(Extracted material)
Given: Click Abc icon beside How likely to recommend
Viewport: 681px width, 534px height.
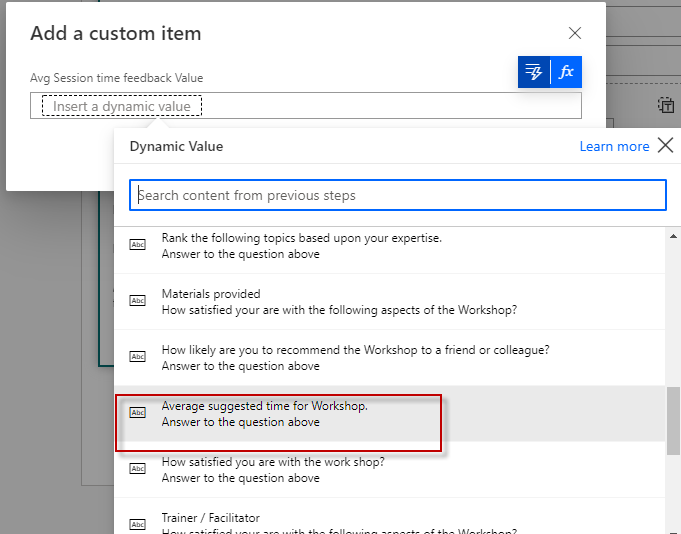Looking at the screenshot, I should [139, 357].
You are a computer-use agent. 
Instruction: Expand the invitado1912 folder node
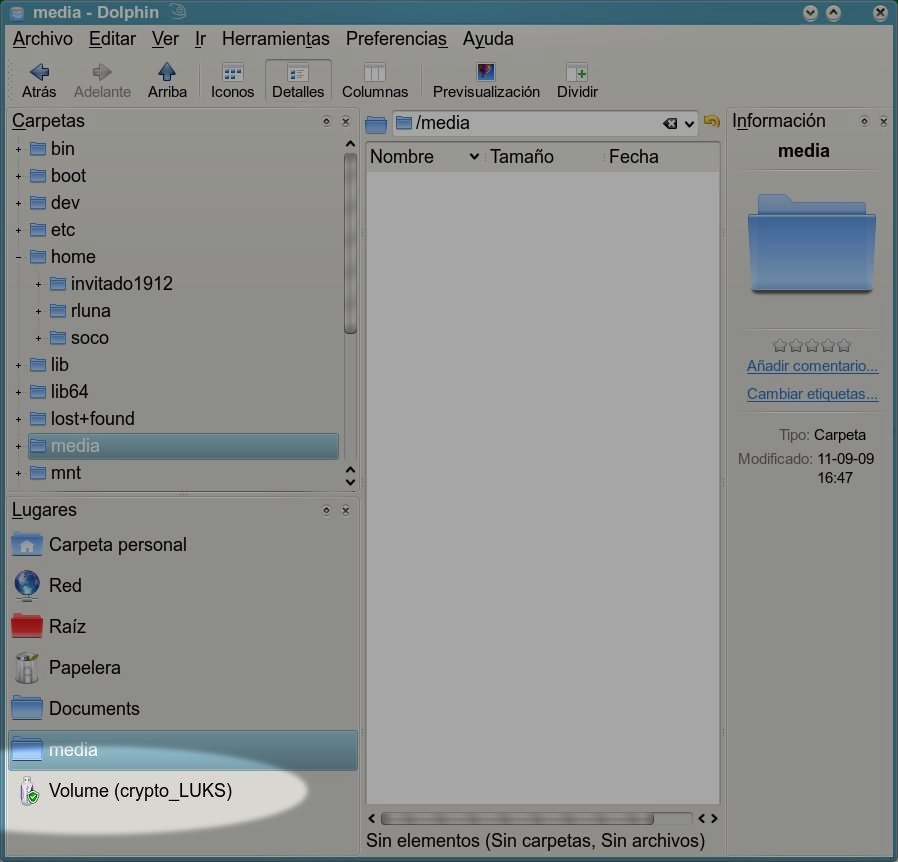[x=38, y=284]
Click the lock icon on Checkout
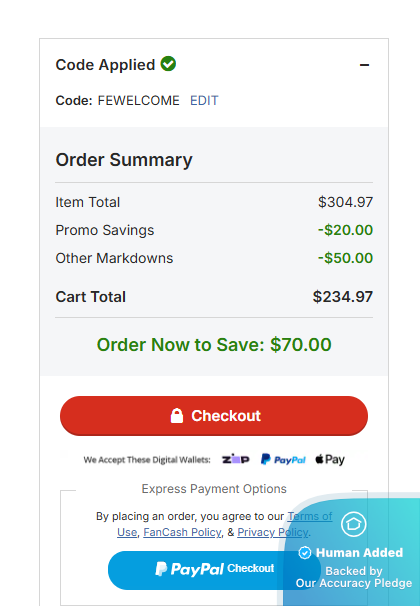The width and height of the screenshot is (420, 606). click(x=177, y=416)
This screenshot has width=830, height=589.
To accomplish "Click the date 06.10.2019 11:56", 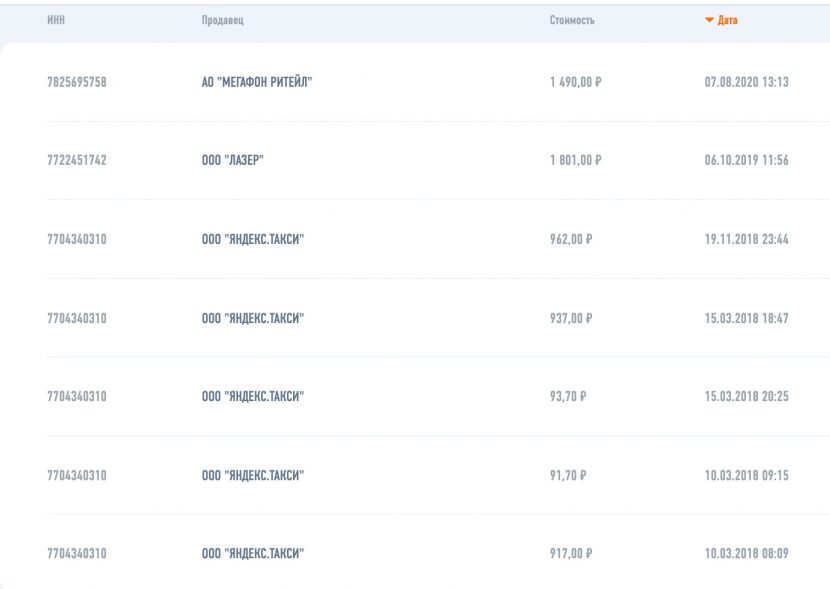I will [x=746, y=160].
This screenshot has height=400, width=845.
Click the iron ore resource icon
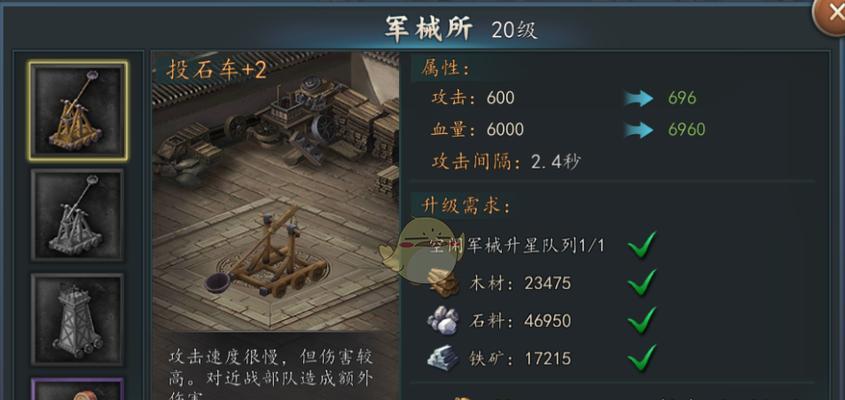point(443,358)
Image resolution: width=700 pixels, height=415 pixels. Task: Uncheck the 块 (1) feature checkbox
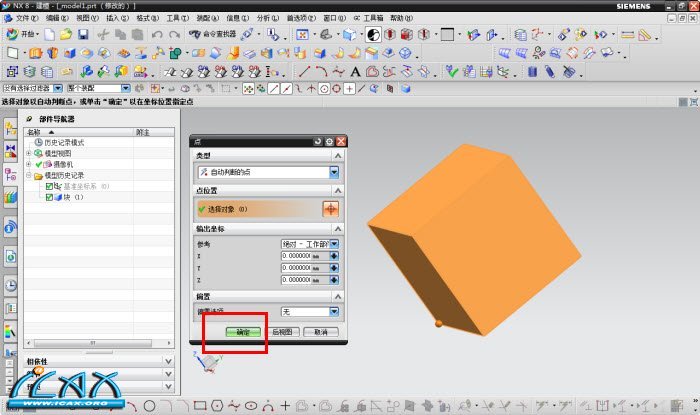coord(49,197)
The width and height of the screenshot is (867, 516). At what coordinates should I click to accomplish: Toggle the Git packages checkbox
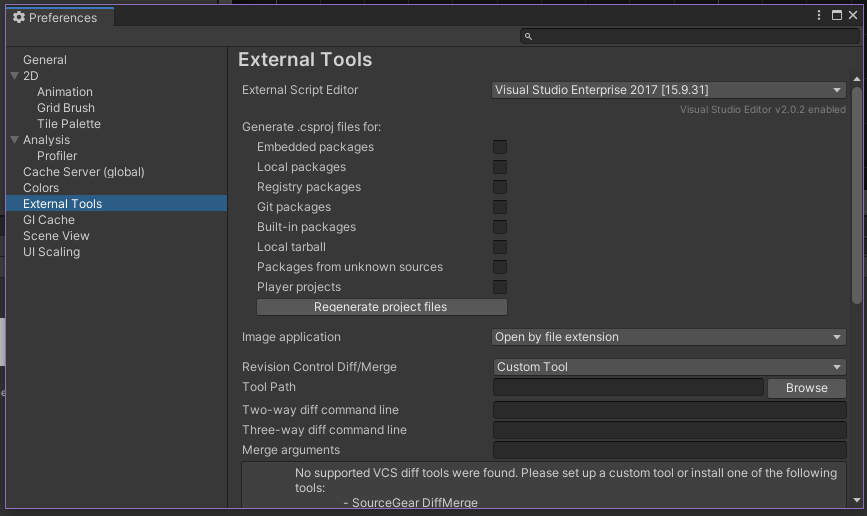(500, 207)
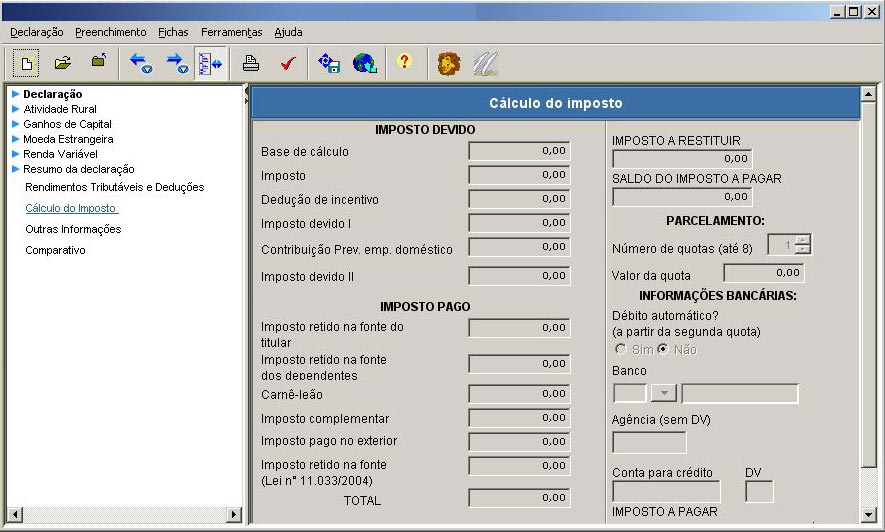This screenshot has height=532, width=885.
Task: Expand the Atividade Rural tree node
Action: click(16, 109)
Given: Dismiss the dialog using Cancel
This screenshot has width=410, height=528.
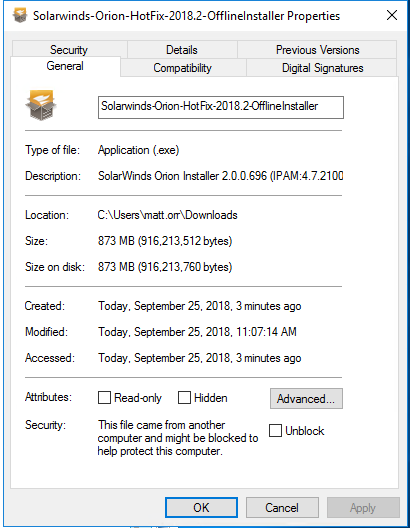Looking at the screenshot, I should (282, 507).
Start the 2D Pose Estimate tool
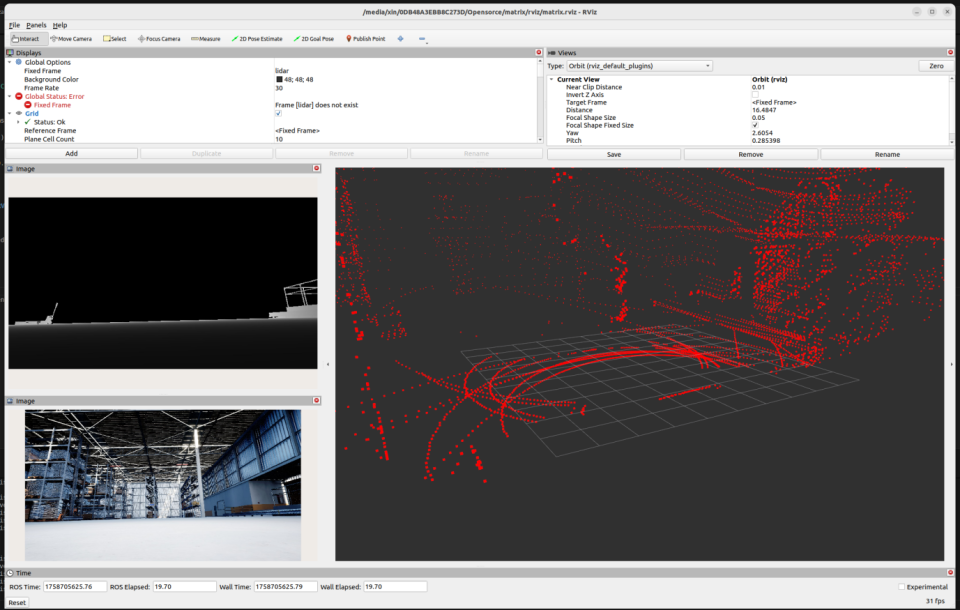 [x=258, y=39]
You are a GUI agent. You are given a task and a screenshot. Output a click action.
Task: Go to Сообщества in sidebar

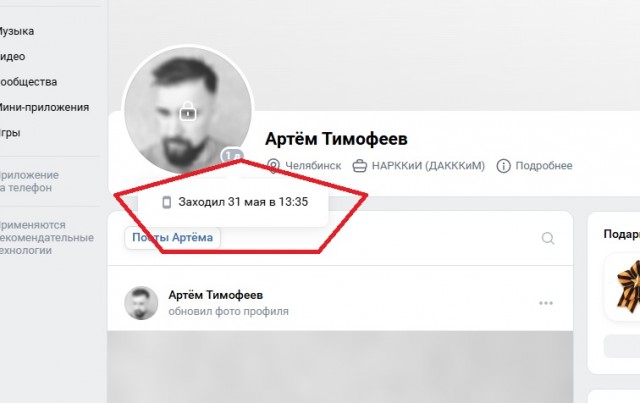(28, 82)
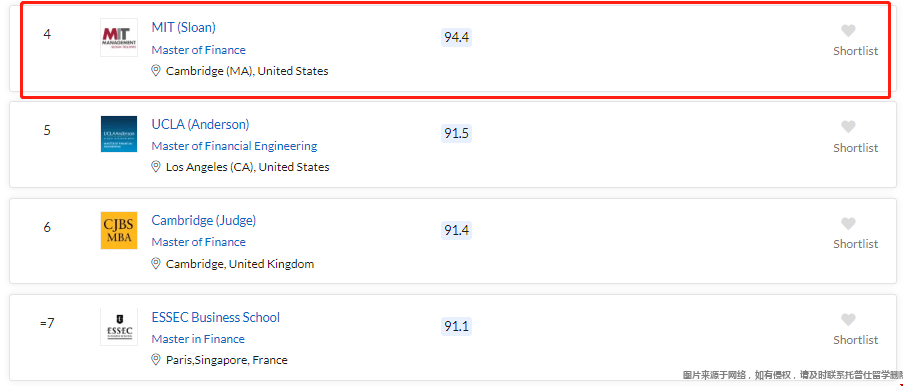
Task: Click the ESSEC logo image
Action: click(x=119, y=327)
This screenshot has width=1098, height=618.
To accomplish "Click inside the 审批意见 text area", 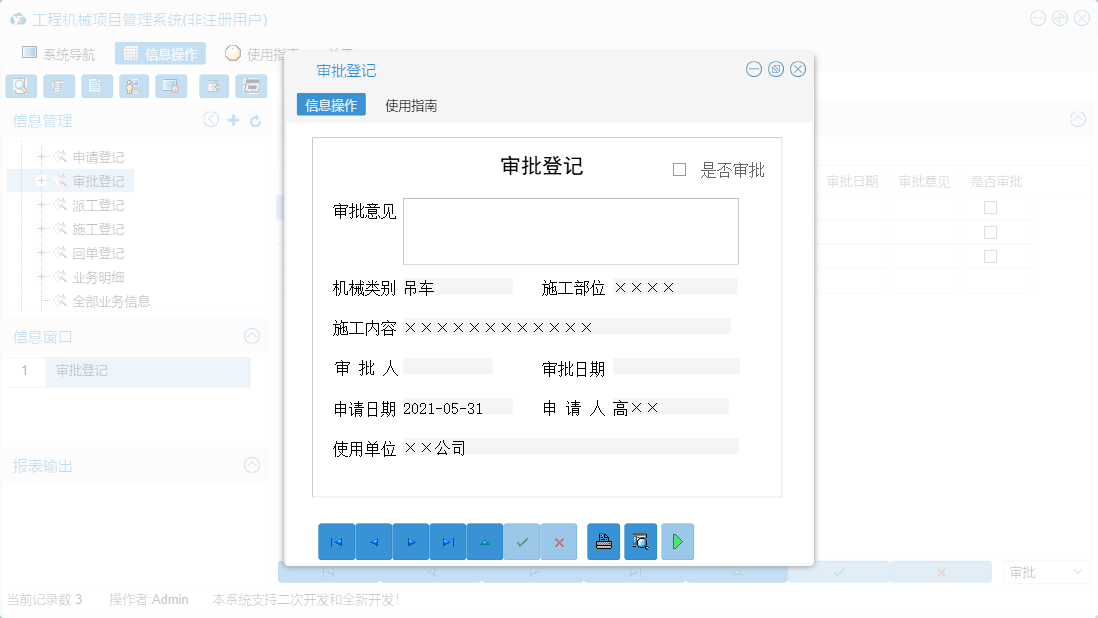I will coord(570,230).
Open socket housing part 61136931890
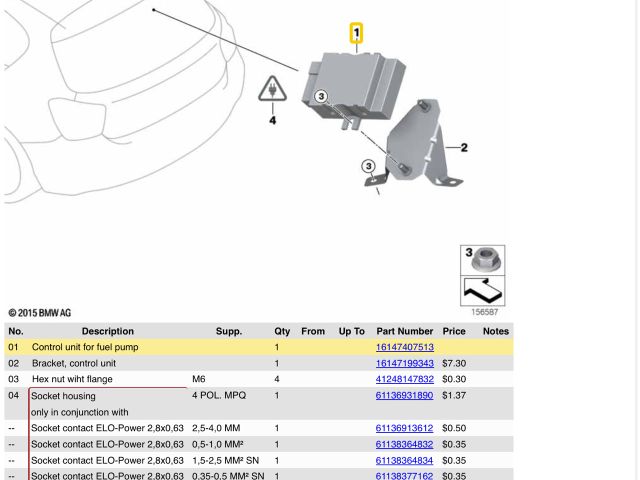 click(x=404, y=396)
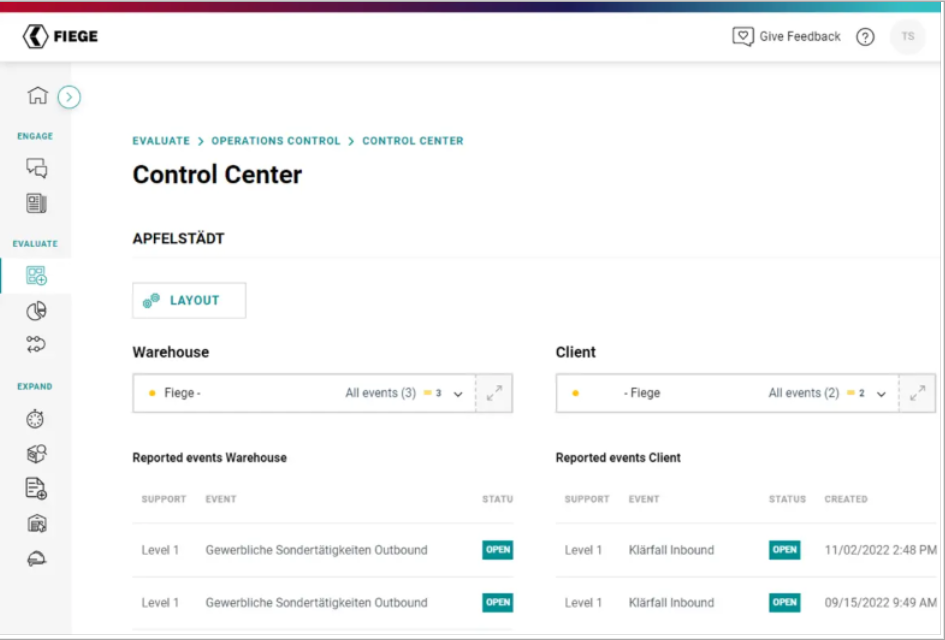Select the pie chart icon under Evaluate

coord(37,311)
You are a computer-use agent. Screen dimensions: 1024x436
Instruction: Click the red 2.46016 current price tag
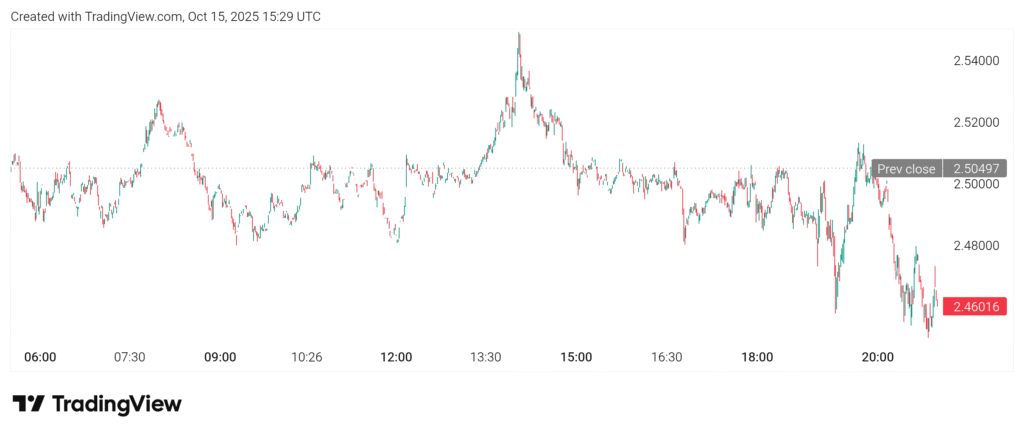pyautogui.click(x=974, y=307)
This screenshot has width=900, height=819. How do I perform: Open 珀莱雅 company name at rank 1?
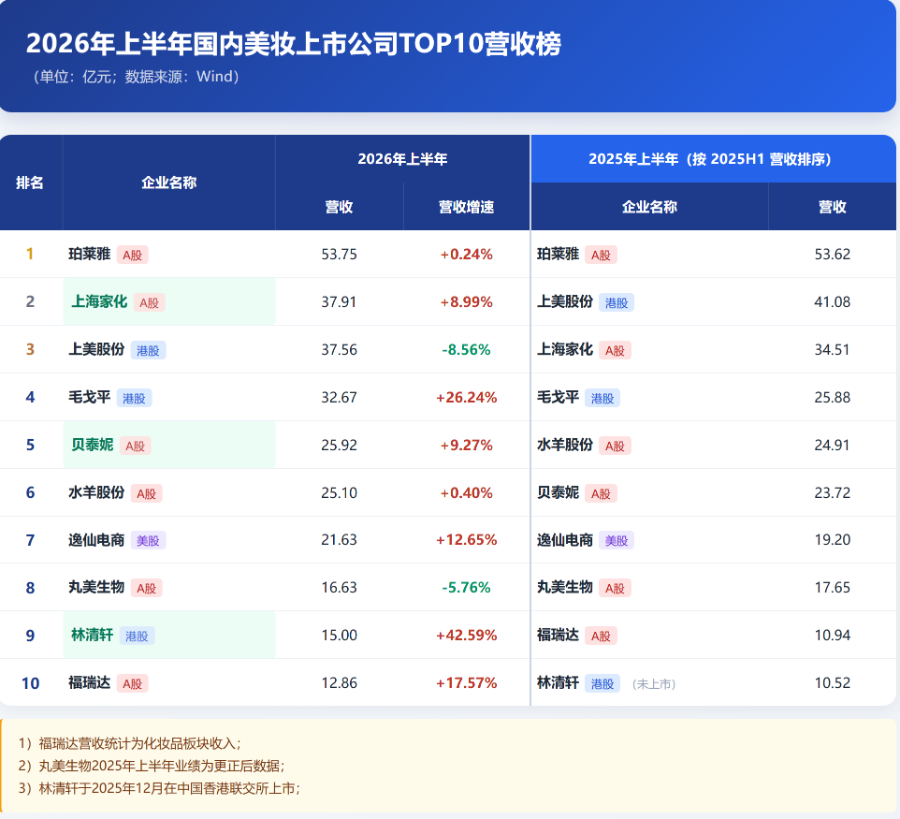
(End Extracted material)
What is needed:
The expected result is a copy of each line in the records where "agent" appears.

Exercise response:
You are a computer-use agent. 
You are a GUI agent. You are given a task and a screenshot. Output a click action.
You are a computer-use agent. Screen dimensions: 1024x436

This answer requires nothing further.